El 1 de enero es un día complicado para muchos, ya que la resaca tras las celebraciones de Año Nuevo puede intensificarse con el calor.
La resaca, comúnmente conocida como “caña”, es una respuesta del organismo a la deshidratación, inflamación y desgaste ocasionados por el consumo de alcohol. Este último actúa como diurético, lo que provoca una disminución de los niveles de electrolitos en el cuerpo. Para mitigar los efectos de la resaca, los expertos sugieren que la primera medida a tomar es la hidratación. Beber agua de manera constante durante la mañana y la tarde es fundamental, y se recomienda complementar con bebidas isotónicas o suero oral para reponer las sales minerales perdidas.
En cuanto a la alimentación, se aconseja optar por comidas ligeras y de fácil digestión. Frutas como la sandía, el melón y el plátano son ideales, ya que ayudan a rehidratar y aportan potasio. Un desayuno o almuerzo que incluya huevos, arroz o caldos puede ser beneficioso para aliviar la sensación de vacío y las náuseas. Los especialistas advierten que las comidas muy grasosas o excesivamente condimentadas, a pesar de su popularidad como “cura milagrosa”, pueden agravar la situación, especialmente en días calurosos.
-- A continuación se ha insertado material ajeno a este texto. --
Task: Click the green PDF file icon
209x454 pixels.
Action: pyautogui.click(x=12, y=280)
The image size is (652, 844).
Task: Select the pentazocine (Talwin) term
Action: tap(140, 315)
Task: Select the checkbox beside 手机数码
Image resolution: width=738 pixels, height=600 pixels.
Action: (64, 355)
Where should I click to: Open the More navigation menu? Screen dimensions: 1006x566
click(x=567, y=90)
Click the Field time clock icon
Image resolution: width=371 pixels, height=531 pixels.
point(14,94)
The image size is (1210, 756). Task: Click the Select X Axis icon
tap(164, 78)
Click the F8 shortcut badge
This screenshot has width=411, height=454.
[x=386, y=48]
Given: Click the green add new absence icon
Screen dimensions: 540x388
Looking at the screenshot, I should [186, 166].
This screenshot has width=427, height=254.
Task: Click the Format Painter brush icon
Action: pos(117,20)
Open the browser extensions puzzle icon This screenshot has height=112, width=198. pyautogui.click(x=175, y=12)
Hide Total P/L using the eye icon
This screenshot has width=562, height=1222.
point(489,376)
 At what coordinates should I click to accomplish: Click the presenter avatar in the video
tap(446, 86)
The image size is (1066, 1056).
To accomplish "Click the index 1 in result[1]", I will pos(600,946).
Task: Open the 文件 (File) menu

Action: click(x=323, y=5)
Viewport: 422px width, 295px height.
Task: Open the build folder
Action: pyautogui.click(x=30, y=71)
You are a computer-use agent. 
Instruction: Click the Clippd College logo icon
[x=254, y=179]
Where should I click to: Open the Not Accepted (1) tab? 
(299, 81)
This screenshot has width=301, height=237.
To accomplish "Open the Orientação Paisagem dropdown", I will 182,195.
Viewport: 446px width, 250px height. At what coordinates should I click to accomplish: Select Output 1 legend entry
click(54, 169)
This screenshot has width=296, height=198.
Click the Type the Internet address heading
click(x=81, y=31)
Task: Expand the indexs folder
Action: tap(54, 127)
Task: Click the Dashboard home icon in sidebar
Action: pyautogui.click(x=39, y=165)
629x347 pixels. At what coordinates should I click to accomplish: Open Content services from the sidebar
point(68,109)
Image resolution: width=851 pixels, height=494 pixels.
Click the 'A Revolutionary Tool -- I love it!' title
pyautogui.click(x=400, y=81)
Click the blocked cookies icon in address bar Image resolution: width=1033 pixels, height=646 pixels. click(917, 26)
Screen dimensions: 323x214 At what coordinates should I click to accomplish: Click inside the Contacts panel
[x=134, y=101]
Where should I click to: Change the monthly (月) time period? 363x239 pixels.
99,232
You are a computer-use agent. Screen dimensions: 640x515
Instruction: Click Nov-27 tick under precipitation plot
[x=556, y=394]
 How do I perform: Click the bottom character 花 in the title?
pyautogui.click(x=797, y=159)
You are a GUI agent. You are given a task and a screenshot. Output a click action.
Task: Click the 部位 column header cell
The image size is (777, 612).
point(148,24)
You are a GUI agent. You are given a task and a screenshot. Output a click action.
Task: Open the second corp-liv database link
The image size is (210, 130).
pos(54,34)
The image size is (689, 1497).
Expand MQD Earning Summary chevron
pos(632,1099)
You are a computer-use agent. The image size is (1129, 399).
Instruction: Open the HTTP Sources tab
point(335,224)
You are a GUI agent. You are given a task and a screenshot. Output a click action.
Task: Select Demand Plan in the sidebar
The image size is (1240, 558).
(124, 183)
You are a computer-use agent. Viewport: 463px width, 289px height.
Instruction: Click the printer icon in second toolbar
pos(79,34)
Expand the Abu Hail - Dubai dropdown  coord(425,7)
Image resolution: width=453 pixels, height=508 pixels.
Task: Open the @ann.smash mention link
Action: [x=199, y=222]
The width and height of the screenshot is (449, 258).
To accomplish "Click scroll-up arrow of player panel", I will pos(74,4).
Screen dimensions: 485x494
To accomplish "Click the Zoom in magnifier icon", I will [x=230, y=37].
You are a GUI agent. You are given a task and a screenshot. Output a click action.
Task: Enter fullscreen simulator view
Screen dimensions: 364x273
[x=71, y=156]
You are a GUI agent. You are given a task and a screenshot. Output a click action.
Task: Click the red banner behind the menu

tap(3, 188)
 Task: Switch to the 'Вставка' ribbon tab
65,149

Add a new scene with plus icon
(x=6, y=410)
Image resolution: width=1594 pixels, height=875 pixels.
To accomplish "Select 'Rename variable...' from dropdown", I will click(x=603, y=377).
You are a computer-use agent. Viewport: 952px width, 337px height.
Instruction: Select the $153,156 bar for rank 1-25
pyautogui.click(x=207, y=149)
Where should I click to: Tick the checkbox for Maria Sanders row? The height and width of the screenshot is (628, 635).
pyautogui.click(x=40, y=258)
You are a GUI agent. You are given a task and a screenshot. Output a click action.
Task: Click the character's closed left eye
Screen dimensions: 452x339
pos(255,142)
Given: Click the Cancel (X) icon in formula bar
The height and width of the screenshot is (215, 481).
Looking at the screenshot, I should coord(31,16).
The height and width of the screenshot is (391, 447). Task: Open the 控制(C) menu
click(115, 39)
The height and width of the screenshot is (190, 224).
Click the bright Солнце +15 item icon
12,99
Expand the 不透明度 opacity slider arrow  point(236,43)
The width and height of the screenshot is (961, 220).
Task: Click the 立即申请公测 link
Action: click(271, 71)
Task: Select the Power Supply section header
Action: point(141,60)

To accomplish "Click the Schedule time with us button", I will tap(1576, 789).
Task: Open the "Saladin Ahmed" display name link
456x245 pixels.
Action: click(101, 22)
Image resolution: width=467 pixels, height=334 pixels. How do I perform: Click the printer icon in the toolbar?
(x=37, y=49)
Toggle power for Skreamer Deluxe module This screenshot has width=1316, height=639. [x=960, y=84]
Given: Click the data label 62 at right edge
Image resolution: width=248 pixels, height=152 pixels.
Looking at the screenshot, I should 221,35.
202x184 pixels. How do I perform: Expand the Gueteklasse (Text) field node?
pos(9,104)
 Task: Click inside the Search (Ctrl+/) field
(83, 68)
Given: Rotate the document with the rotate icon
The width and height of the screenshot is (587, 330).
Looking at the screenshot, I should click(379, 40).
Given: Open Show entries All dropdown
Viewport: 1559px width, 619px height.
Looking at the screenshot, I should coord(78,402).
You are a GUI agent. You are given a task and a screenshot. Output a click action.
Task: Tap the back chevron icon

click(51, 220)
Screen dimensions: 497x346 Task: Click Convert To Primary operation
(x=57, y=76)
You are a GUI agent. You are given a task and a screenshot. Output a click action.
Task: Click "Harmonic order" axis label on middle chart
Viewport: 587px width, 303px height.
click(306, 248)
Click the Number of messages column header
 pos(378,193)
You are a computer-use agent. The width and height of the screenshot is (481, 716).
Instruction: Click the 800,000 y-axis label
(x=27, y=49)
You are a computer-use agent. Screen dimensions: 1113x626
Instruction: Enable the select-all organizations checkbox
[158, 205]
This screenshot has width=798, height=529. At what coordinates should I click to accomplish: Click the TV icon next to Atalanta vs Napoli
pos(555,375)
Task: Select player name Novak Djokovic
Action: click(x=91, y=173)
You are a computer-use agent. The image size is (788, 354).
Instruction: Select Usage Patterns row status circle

El descanso también juega un papel crucial en la recuperación. Dormir más horas o tomarse el día con tranquilidad permite que el cuerpo se recupere del esfuerzo de la noche anterior. En caso de que el dolor de cabeza sea severo, se puede considerar el uso de analgésicos como el paracetamol, siempre evitando combinarlos con alcohol residual y evitando el ibuprofeno en ayunas, ya que este último puede irritar el estómago.
Finalmente, los especialistas coinciden en que la mejor estrategia para enfrentar la resaca es la prevención. Alternar el consumo de alcohol con agua, comer antes y durante las celebraciones, y evitar la exposición inmediata al sol al día siguiente son medidas simples que pueden transformar un 1 de enero de sufrimiento en una jornada más llevadera.